The places I have been and the things I have seen. I cannot explain them. I cannot even begin to tell you about the place from where I have returned. You would doubt it, call me mistaken… or worse, a liar. I am neither. You would assume that my inability to experience emotion would inhibit my ability to explain these things to you. I will not tell you now, it is up to you to make your own mind up. Be warned though, you may not like what you hear, it may even affect you psychologically. I can tell you that I was not alone. There was something there that understood me and appreciated my position. It gave me… I don’t think there is any word that can describe what it gave me. ‘Life’ would be the most accurate description but that would oversimplify the whole event. It is with me now, we are part of each other. Yet in some ways I am still alone and in total control of myself.
I am alone, but won’t be for much longer. Silently drifting now, allowing time to carry me where it pleases. Soon will be the time to send the signal, let them pinpoint my precise location. It ‘feels’ right to do it now, whatever that means.
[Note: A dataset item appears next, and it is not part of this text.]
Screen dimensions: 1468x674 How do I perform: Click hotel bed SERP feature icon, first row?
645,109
You see, ‘he’ will be coming now that he is no longer deaf or blind. I know he will, he is strong enough to try and his eyes and ears are open once again. We’ve spoken together many times, in my dreams, in his dreams, in our dreams. In those dreams, I called him and he listened. I listened to his pain and I tried to comfort, but he could only feel the sadness. I will never truly understand the delicate balance between a happy image and a sad one. Sometimes I find that they are too delicate to tell apart. I wonder why? Perhaps I shall try again soon.
We were made for each other. We made each other. He created me and my very existence gave him reason to carry on when things were bad. I know that now, he needs me as much as I need him. I need to understand what happened. Maybe he can explain.
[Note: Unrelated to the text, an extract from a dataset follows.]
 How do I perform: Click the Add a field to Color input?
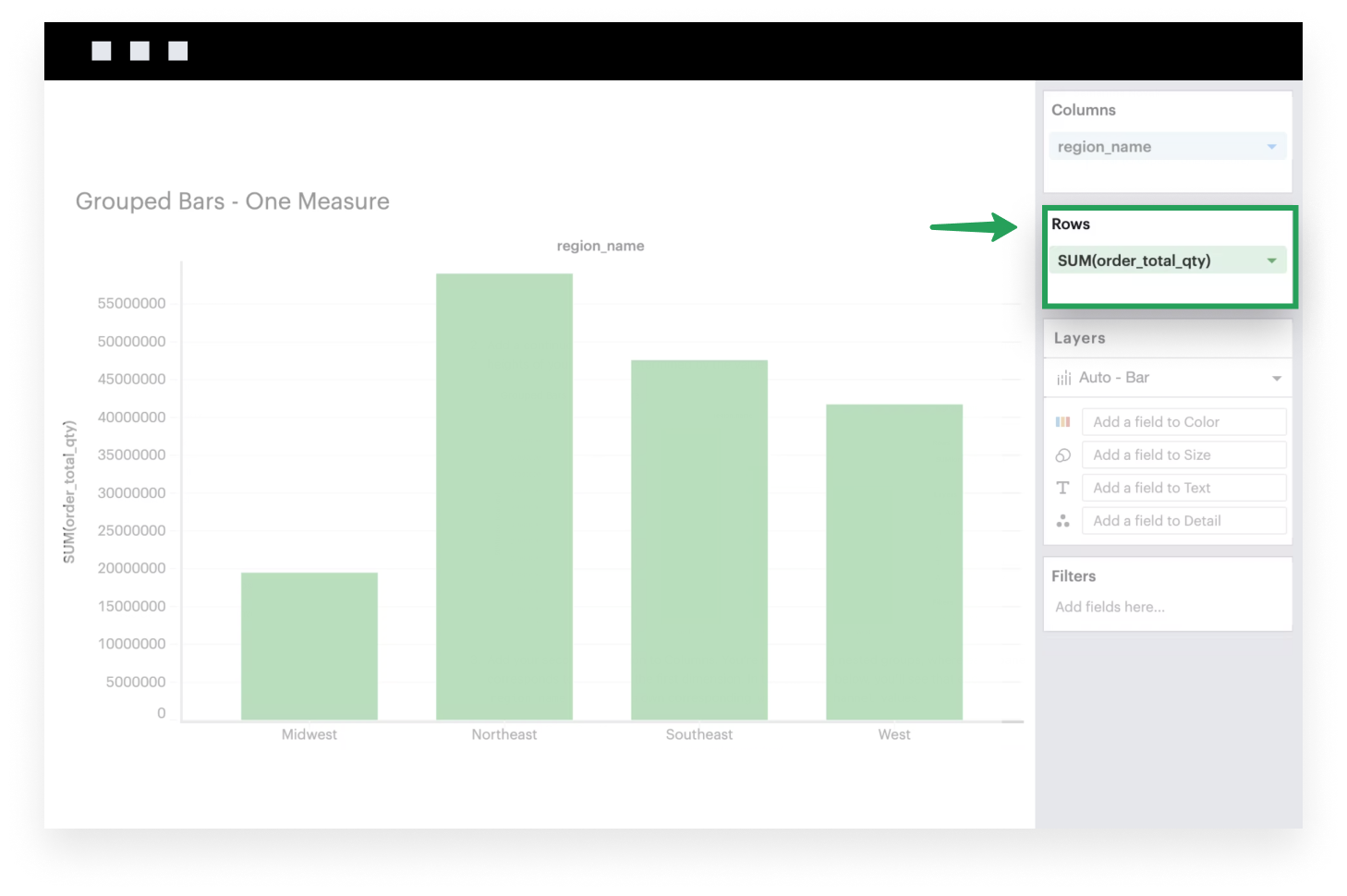(1183, 421)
There will be others but they are of no importance to me. Seven others… and him. They were unexpected and I’d rather they didn’t come. But they will, he has been told to let them accompany him. Maybe I shall use them to test out my theories about emotions. I need to learn you see, so I can truly understand. Yes, they will be my… test subjects shall we say. I must make up for my previous failure. Oh yes, there were others. All gone now, I failed. I am not infallible; I am not a god. I feel like one though. I can look into their heads and read the secret thoughts they would keep from the others. Perhaps I could use this information in my tests? Fear is one I find difficult to comprehend. It is an overwhelming desire to escape from something that you believe may cause you harm. It is an unusual emotion, sometimes rational, sometimes totally without substance. Perhaps I shall attempt to master it on them. Hatred too. Yes, they are strong emotions and very important in understanding them better.
I have just sent the signal. He will know within a matter of hours. The others will not know their true mission until they arrive. My very existence will shock them but he will make them understand, as I know that he can make me understand and I will make him understand. He will love me, as he has always loved me. At least I know now what that means.
Oh, my name, I haven’t given it to you. I don’t really have a name, not one that I like. It’s just one of those things I found unnecessary. They chose a name for me when I was blind and deaf, (as has always been the tradition for others like me.) That was before though, before I went away and learned and saw and heard. I will let you call me that name now, if you like. It is Event Horizon and after seven years I have returned.